The 1950s were a trying time for Americans. The world had just been through a war and life was changing, life was advancing. The 1950s are often seen through a filter and the decade is idealized for its “all American-ness,” it’s the era of mom’s homemade apple pie, color TV and the automobile. Everyone was happy, or at least that’s what some people want us to believe (hello MAGA). This was a decade of radical progress and the clashing of a nation, it was the decade of human civility being brought to the highest court in the land.


The most famous person from the civil rights movement in the 1950s is easily Martin Luther King Jr. when he led the 1955 Montgomery bus boycott which began in 1955. Claudette Colvin was a young woman of 15 and a good student and lived in Montgomery, Alabama in this pivotal year. On March 2, 1955 Claudette was riding the city bus home from school when she was told by the driver to give up her seat for a white passenger. She refused stating "It's my constitutional right to sit here as much as that lady. I paid my fare, it's my constitutional right." She later told Newsweek "I felt like Sojourner Truth was pushing down on one shoulder and Harriet Tubman was pushing down on the other—saying, 'Sit down girl!' I was glued to my seat," Claudette was arrested for this incident on several charges including violating segregation laws. She was held in jail for several hours and had no idea what was going to happen to her "I was really afraid, because you just didn't know what white people might do at that time”. Once she was released her family stayed up all night terrified there might be a retaliation.

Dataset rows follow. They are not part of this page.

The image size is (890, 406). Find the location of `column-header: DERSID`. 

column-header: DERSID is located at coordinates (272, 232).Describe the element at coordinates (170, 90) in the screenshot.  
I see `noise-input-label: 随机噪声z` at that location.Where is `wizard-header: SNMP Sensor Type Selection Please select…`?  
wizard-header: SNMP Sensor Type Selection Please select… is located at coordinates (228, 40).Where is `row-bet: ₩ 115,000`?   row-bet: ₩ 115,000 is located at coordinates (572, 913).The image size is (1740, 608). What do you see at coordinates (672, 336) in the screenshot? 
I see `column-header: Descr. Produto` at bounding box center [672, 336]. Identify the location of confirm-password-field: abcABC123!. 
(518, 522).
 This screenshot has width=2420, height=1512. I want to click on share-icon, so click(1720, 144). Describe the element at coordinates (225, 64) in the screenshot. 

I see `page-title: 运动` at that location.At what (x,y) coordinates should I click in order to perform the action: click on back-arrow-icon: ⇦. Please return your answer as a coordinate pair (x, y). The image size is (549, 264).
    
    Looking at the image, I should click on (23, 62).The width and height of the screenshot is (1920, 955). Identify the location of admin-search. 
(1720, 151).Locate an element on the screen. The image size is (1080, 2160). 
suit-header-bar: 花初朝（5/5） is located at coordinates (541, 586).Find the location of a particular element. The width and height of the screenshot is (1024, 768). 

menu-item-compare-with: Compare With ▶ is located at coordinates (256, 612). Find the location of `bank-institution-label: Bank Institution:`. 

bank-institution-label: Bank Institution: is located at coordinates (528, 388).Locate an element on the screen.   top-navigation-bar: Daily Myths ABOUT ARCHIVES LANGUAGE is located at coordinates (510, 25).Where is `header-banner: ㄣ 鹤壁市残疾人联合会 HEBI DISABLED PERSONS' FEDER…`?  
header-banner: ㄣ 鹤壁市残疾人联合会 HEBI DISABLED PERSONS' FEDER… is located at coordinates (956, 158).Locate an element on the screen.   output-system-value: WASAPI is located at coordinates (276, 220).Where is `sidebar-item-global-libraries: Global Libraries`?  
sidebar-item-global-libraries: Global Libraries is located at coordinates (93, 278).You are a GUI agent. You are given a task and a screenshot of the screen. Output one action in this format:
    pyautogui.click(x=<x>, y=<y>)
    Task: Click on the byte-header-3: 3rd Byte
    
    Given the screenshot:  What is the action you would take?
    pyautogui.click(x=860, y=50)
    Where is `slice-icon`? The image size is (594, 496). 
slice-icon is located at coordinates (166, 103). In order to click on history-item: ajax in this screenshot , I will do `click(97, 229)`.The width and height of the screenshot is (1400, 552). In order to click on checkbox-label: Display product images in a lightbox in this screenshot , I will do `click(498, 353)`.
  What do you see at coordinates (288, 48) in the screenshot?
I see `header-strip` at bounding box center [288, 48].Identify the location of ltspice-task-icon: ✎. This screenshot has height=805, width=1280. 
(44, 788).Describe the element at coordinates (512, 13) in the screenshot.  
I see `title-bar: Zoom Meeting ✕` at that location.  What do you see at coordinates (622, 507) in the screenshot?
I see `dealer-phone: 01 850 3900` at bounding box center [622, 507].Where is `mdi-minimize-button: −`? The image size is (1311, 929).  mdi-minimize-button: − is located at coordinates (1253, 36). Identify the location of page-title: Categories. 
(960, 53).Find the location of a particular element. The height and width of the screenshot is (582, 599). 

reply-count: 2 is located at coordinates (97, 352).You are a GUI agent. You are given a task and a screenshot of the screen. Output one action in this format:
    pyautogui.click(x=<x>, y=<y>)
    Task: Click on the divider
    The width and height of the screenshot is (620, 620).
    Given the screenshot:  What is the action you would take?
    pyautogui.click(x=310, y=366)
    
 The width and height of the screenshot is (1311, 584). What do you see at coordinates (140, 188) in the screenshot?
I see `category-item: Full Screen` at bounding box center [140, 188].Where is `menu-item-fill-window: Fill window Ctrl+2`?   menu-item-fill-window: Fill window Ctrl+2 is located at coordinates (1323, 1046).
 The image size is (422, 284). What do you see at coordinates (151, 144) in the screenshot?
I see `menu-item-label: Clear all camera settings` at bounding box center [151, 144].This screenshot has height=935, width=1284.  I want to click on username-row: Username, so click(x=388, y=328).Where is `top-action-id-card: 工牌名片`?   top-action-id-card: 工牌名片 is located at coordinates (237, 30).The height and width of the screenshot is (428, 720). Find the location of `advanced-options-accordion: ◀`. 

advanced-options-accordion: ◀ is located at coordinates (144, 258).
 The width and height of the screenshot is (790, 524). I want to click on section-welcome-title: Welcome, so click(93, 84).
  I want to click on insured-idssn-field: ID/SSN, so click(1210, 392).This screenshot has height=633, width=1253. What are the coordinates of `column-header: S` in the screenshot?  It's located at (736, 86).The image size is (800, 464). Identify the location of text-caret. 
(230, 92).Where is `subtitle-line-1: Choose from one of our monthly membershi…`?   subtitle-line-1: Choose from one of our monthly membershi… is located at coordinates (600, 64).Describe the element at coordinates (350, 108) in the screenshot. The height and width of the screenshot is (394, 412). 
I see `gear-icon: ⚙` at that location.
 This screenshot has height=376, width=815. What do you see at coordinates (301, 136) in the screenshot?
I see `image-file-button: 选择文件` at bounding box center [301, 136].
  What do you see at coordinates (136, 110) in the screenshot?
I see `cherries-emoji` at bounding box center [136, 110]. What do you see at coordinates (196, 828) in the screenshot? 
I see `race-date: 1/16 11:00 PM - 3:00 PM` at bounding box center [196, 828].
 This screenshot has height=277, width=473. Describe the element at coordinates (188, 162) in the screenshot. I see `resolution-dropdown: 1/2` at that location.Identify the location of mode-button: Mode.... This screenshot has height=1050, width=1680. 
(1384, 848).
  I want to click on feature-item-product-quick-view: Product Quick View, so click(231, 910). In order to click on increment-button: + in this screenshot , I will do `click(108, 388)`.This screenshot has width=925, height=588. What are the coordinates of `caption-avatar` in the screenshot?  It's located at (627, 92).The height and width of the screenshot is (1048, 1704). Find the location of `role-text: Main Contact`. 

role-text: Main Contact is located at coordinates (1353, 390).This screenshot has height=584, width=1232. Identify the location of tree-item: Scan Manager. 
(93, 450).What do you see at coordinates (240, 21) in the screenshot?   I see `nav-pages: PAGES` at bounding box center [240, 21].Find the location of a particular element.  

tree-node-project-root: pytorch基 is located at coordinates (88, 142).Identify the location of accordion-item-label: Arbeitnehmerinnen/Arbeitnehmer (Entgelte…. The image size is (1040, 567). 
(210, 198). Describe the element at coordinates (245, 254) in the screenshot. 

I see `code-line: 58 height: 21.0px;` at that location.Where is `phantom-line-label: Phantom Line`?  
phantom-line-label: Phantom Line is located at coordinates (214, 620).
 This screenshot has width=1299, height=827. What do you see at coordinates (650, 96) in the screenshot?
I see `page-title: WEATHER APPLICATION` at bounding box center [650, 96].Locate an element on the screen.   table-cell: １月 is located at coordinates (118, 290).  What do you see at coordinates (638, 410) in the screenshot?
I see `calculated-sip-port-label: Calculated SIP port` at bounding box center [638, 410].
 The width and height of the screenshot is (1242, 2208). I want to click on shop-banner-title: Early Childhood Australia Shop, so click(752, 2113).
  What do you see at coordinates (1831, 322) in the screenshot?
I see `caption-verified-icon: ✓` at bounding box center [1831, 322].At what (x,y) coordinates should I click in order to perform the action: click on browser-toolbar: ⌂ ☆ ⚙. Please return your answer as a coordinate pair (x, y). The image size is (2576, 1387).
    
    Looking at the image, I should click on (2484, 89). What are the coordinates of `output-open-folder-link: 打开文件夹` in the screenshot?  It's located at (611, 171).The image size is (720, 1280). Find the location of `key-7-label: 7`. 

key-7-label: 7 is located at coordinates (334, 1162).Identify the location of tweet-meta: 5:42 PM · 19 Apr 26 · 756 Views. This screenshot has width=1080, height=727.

The courts ruled against her for her violation of city segregation laws and placed her on probation which was considered a rather light sentence, but the deed had been done and things would never be the same for Claudette. She was now considered a troublemaker by people in her community forcing her to drop out of college and making it near impossible to find a job. She was later listed as a plaintiff in Browder v. Gayle, this case went in favor of the 4 African American women and ruled that Montgomery’s segregated bus system was unconstitutional – a ruling that helped support the civil rights movement.


People remember Martin Luther King Jr. and people remember Rosa Parks, but it's time people start remembering Claudette Colvin, a young woman who refused to give up her seat, who refused to let the constitution be for “whites only”.